- [İstek]:
Affetmek ve unutmak üzerine olan yazıyı, gösterilen son cümlenin ardından sürdürün.

- [Gösterilen metin]:
Maruz kalınan haksızlıklar, unutmanın çok zor olduğu deneyimler kimi zaman insanların tüm hayatını etkileyebiliyor. Bütün bunları affetmenin ise genellikle unutmakla ilgili olduğu düşünülüyor. Peki gerçekten öyle mi? Shayla Love, Psyche internet sitesinde yayımlanan yazısında, bir bilim insanının görüşlerinden yola çıkarak farklı bir bakış açısı sunuyor.
Yazının bazı bölümlerini aktarıyoruz:
“Kuzey Carolina’daki Duke Üniversitesi’nde hafıza araştırmacısı ve felsefeci Felipe De Brigard’a göre ‘affet ve unut’ ifadesi sorunlu. Bu ikili yüzyıllar öncesine dayanıyor. ‘Bana katlanmak zorundasın. Şimdi dua et unut ve affet’ diyordu Shakespeare’in Kral Lear’ı Cordelia’ya. Cervantes, Don Kişot’ta ‘Unutalım ve yaraları kapatalım’ diye yazmıştı.
Birine ‘affet ve unut’ tavsiyesinde bulunmak, affetmenin unutmakla veya geçmişte yapılan bir yanlışın kişinin aklından çıkmasına izin vermekle birlikte gerçekleşmesi gerektiğini ima eder.

- [Verilen bilgiler]:
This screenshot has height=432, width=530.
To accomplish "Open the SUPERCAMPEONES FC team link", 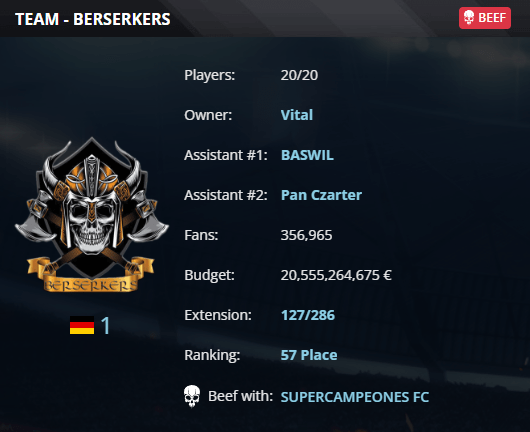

- [Yazılı yanıt]:
Ancak De Brigard, kendisinin ve diğer pek çok kişinin, unutulması zor anılara sahip olduğu Kolombiya’da büyüdü. Güney Amerika ülkesi 50 yılı aşkın süredir en az 220 bin kişinin ölümüne yol açan bir savaş halindeydi ki bu kişilerin yüzde 80’inin sivil olduğu tahmin ediliyor. De Brigard 1980’lerde Bogotá’da yaşayan bir çocuktu. Aile üyeleri ve arkadaşlarının etrafı, uyuşturucu kartellerinin faaliyetleri ve ordu, gerillalar ve paramiliter güçler arasındaki savaşla çevriliydi. ‘Bombalar her yerdeydi’ diyor. ‘Hepimiz bu tür olaylarda ölen veya yaralanan insanlar tanıyorduk.’ 1996’dan 2005’e kadar her sekiz saatte bir kaçırma ihbarı oluyordu. De Brigard, ‘Birçok okul arkadaşımın ebeveynleri kaçırıldı, bazıları bir daha geri dönmedi’ diye anlatıyor. (…)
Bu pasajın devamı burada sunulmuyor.